:: Data to use ::

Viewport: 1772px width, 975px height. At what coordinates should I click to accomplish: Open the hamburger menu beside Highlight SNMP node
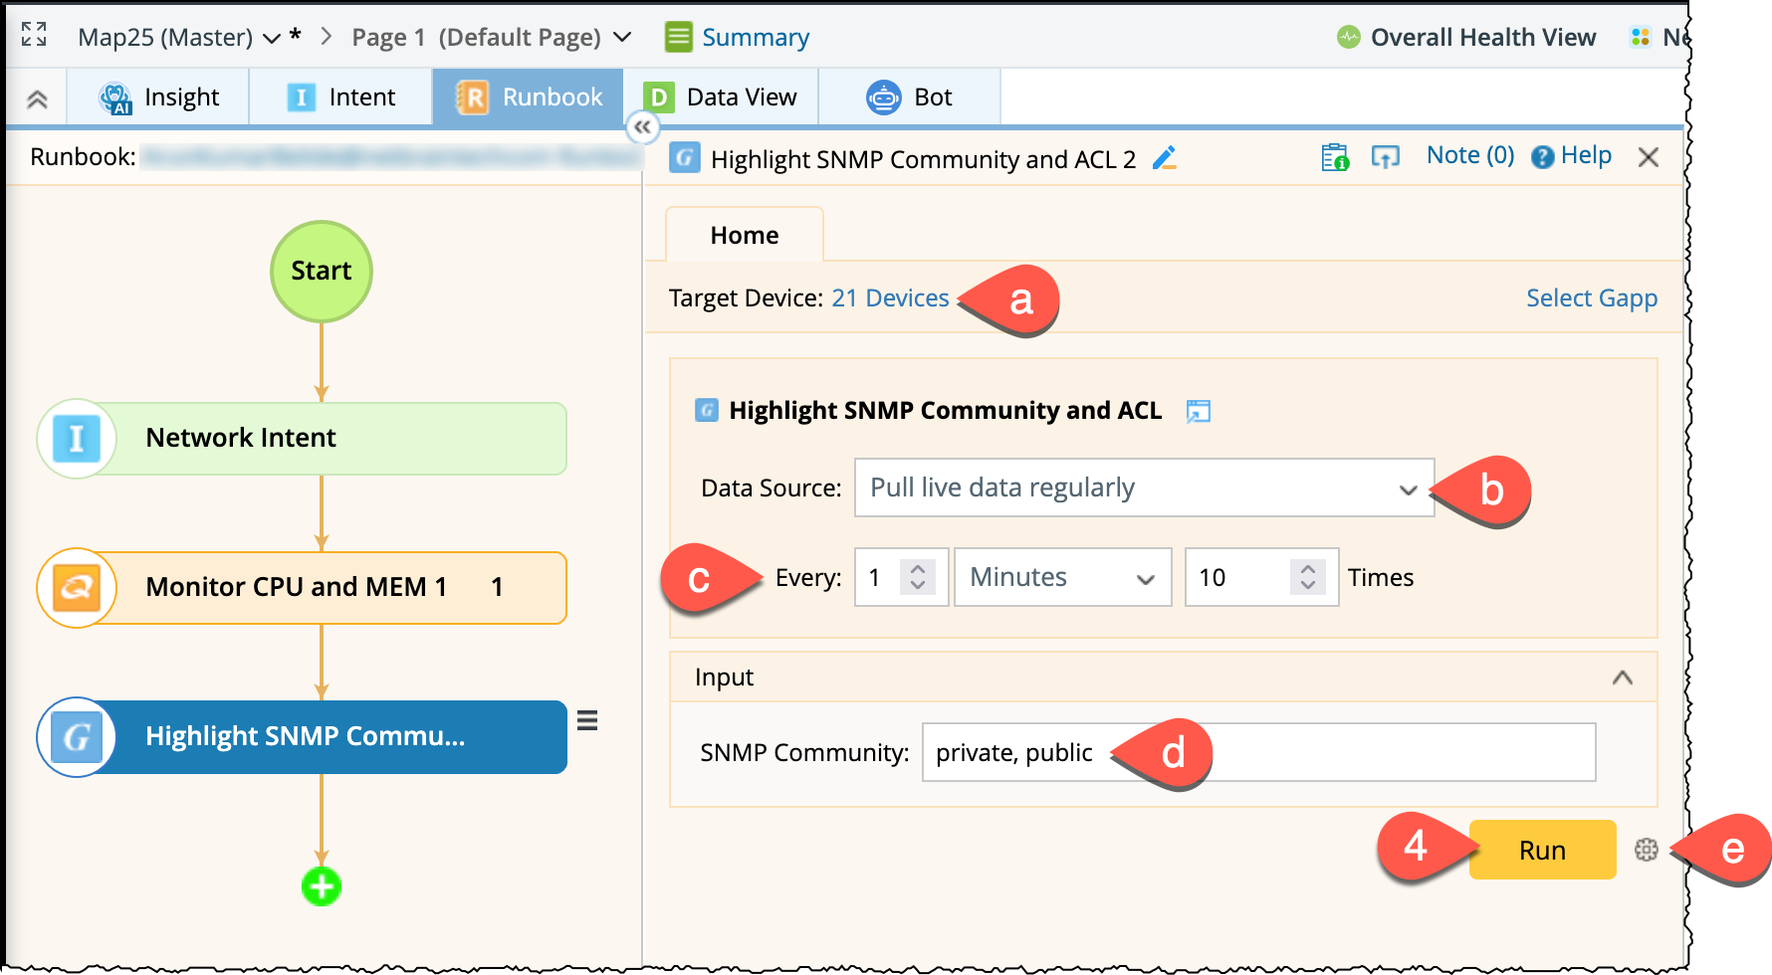587,721
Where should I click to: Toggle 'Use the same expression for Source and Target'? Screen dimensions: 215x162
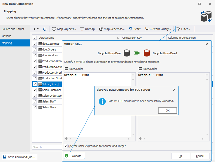66,146
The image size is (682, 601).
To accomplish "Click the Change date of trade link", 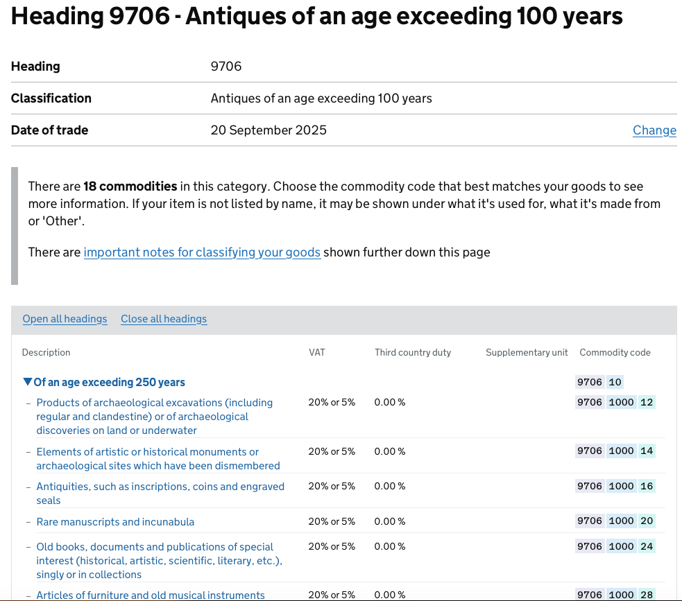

:::

» **Problem description**
Beginning at the line with "Where should I", reproduce word for word each line through the last line of the records. Include both ends but no pictures.

» **Solution**
Where should I click to: Toggle 'Use the same expression for Source and Target'? Screen dimensions: 215x162
66,146
The image size is (682, 601).
To accomplish "Click the Change date of trade link", 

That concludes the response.